Methods to Increase Model Performance
As data is generated explosively every day, many companies resolve business problems using analytics to create data-driven insights. In 2020, NewVantage Partners conducted an annual survey on 85 large corporations. The results show that 99% of respondents already received measurable values from big data. Our practicum organization, Angel Flight West, is also using data to drive actionable business insights that will help the organization to grow.
Last quarter, our team used machine learning techniques to build models and predict the outcomes that benefit the organization. One of the main challenges that I overcame was increasing model accuracy. Here, I want to share the techniques that can be used to increase model performance in general and how the technique I chose affected our model performance.

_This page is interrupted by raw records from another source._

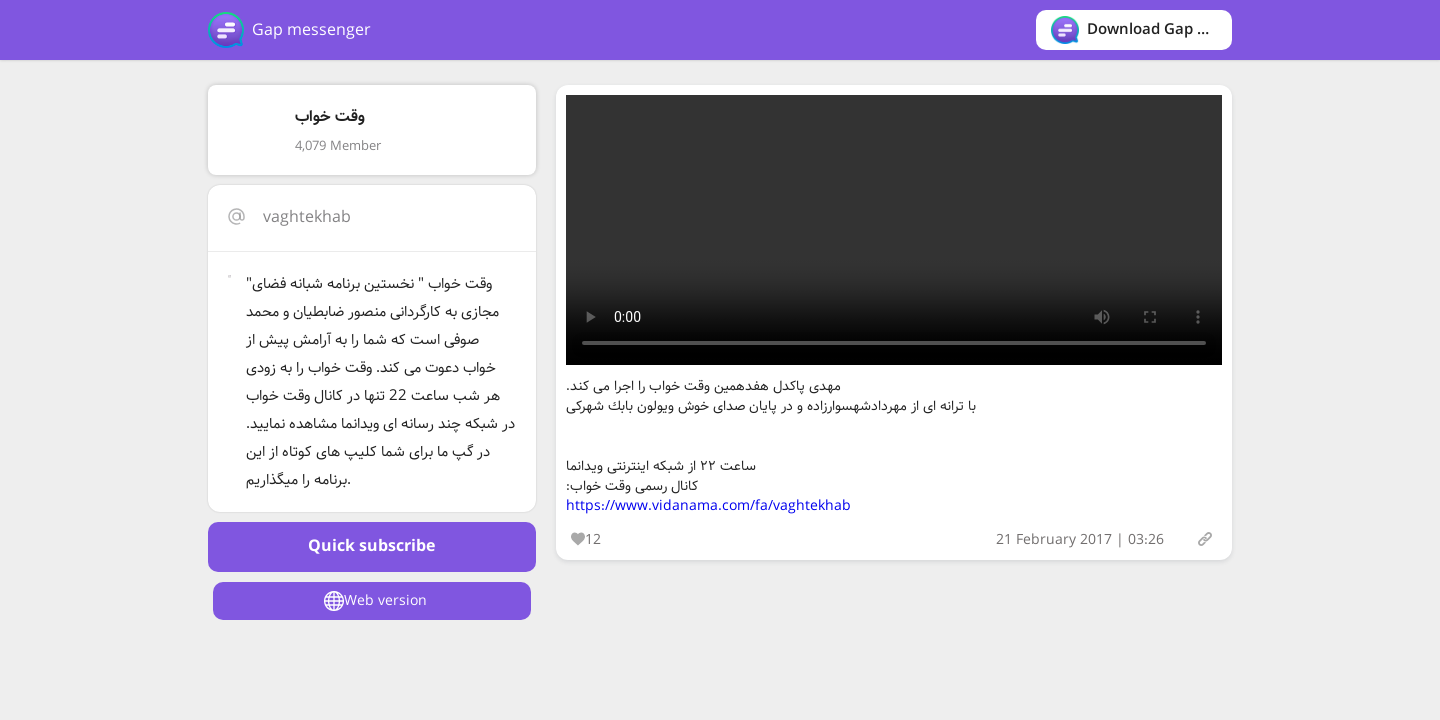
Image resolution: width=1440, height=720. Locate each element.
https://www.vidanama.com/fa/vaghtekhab (708, 506)
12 (586, 540)
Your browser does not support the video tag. (894, 230)
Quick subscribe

In this blog, I will cover:
- How to increase model performance?
- How our chosen solution affected model performance?
How to increase model performance?
The model development process goes through various stages, starting from data cleaning to model building. Many factors could impact the model accuracy. I listed some commonly used methods below to improve the accuracy of a model:
1.Deal with missing data and outlier values
Missing and outlier values in the training data will decrease model accuracy, which will lead to incorrect model predictions. Usually, we can replace the missing and outlier values with median or mode. If a certain column with a missing value of over 30%, it is advisable to drop the whole column. It is essential to treat the missing and outlier values correctly.
2. Feature selection
Feature selection is a step to find out the best set of variables that explains the relationship well between the independent and dependent variables. We could select features based on either our domain knowledge or visualizations during the data exploration analysis phase. By choosing the most appropriate and related variables, the model performs better.
3. Algorithm Tuning
Parameter tuning is a method of finding the best value for each parameter to improve the model accuracy. Different machine learning methods have various parameters. By setting a range and trying out different parameters, we could find the highest model accuracy with the best fit value.

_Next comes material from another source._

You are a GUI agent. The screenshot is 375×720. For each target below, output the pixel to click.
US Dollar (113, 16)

How our chosen solution affected model performance?
For this quarter, I mainly worked on the Easy to Fill model. The objective of this mission is to identify if the mission is Easy to Fill, by doing this the coordinators can better utilize time on missions that are more likely to get canceled due to no pilot or are otherwise in general difficult to fill.

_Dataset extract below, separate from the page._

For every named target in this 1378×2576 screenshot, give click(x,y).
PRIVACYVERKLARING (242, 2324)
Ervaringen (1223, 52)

I first updated the dataset from October 1st, 2019 to the present and dealt with missing and outlier values. The data originally contains 34 variables, including mission type, passengers, mission date, etc. After examining each variable and its data types, I decided to remove all the ids including mission_leg_id, passenger_id, etc, year, to_city, and from_city from the data to avoid over-fitting. Also, I converted NAs in the columns to 0 and created dummy variables for the age column to explain missing values. I dropped the lead time column whose null values were more than 80%. I ultimately kept 25 variables for further analysis. Based on MIP and our team’s domain knowledge, we removed six more unnecessary variables, including from_airport_distance, to_airport_distance, etc. After feature selection, I tuned the parameter by choosing the best value. I successfully increased our model by 2%.
2% may seem negligible. However, in the period of uncertainty due to covid-19, it is remarkable to improve model accuracy.
I hope this blog could help you to increase your model performance. I will keep improving my technical skills and updating blogs. I am looking forward to the winter quarter's work on our practicum project!